He had a pocket filled with Wiser’s money. And he had the reward Jubilee Usher had promised to the man who found and killed Riley Fordham. There was no doubt in Jonah’s mind that Wiser would be coming to get it all back.
With Boothog’s money, Jonah could get someone to take care of Hattie for a few weeks. Maybe a few months. However long it would take to double back and ride west to Fort Laramie—where he would find Usher and … reclaim Gritta from her captor.
His stomach went sour.
Then he looked at Hattie as they pushed through the short door into the fragrant livery. Beyond, a half mile away or more on the flat prairie, he heard someone playing a mouth harp. Maybe a lonely soldier. Maybe one of Wiser’s men in their camp by the river. Jonah could not be sure. He only had to find two horses now. Any two. Saddle them. And get lost going east.

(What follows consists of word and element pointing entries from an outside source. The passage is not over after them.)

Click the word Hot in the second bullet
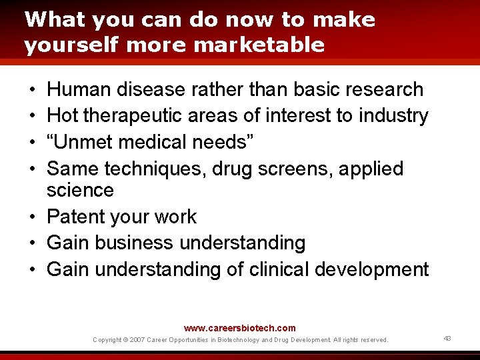tap(63, 116)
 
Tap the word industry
tap(393, 116)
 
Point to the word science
tap(80, 191)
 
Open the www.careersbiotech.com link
tap(239, 328)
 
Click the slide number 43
tap(447, 339)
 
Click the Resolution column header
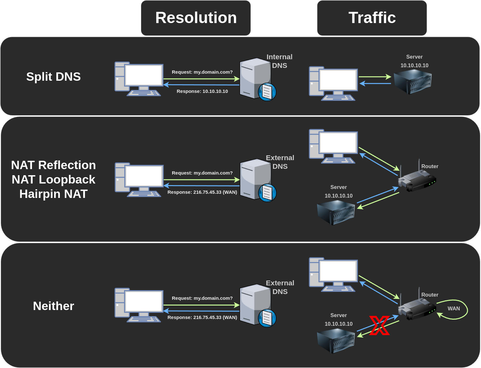coord(196,18)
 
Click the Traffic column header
coord(372,18)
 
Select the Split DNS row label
coord(53,77)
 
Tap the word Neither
coord(53,306)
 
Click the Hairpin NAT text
coord(53,194)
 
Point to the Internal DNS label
coord(279,61)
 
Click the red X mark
coord(379,325)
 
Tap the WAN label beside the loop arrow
coord(453,309)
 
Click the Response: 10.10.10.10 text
coord(202,91)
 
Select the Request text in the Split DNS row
coord(202,72)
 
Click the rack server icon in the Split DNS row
coord(413,82)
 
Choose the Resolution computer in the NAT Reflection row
coord(139,179)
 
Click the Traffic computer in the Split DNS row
coord(333,84)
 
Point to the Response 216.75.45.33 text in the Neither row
coord(202,317)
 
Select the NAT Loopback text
coord(53,180)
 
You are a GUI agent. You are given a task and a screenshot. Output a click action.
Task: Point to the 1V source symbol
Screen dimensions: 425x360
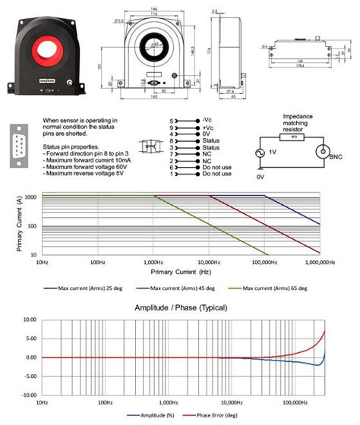click(263, 152)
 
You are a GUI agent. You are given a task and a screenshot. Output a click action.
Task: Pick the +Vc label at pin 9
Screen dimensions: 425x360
click(208, 128)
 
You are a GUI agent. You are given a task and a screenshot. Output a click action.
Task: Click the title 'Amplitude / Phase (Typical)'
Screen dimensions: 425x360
click(180, 308)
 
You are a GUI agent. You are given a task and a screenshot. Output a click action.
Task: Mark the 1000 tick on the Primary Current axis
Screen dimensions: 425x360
click(30, 196)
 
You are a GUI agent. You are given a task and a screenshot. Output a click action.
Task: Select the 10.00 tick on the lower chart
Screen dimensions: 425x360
click(28, 320)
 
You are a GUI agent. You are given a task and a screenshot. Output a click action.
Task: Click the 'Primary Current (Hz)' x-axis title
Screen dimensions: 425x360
click(181, 272)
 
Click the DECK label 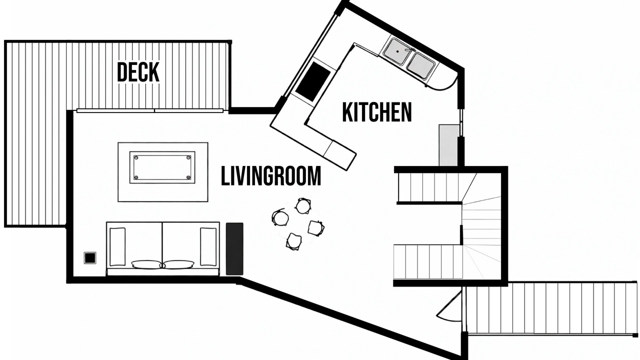point(138,72)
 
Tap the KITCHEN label point(377,112)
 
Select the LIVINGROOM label point(271,176)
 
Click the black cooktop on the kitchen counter point(313,82)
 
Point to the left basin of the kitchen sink point(396,52)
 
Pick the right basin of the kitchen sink point(420,65)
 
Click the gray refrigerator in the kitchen point(448,145)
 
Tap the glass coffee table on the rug point(162,168)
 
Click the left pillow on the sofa point(147,264)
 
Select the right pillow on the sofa point(179,264)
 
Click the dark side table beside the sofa point(234,249)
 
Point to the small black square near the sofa point(90,258)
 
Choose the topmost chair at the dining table point(303,206)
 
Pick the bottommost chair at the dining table point(294,242)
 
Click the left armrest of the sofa point(118,246)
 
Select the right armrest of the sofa point(208,246)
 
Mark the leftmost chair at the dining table point(280,218)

Jonah set his daughter gently down among the aromatic hay in a vacant stall, listening to the snorts and pawing of hooves. He lit a single lamp and hung it on a nail, quickly looking over the stable, finding bit and saddle for two mounts. And hung from a nail some short lengths of rope that he would use to lash her atop her mount for their hard ride.
Better that they head south. He knew some of that country: the Republican, Solomon, Saline, and down to the Smoky Hill. Keep Hattie safe until he could finish with Usher and bring Hattie’s mother home.
Get the girl safe and then he’d have to return to the Platte. It was here he would come to deal with Boothog Wiser.
After that—farther west. To the place called Laramie. Then he’d finally look in the eye of Jubilee Usher.
But first, he had to get Hattie atop this horse, tied on, and led out onto the trackless prairie, praying no man would follow them into the night as black as the heart of hell itself.
47
WISER SENT HASTINGS with a half dozen of his scouts around to the back.
Boothog himself would go in the front door of the livery stable. Backed up by four of his own men.
He knew they enjoyed this. Every last one of them. He had seen it burn in their eyes more than once. Whenever Wiser had been crossed and wronged and felt the burning need for taking revenge on one of the men. The rest—especially these most trusted by him—they all watched unflinchingly as Wiser had taken his pound of flesh each and every time.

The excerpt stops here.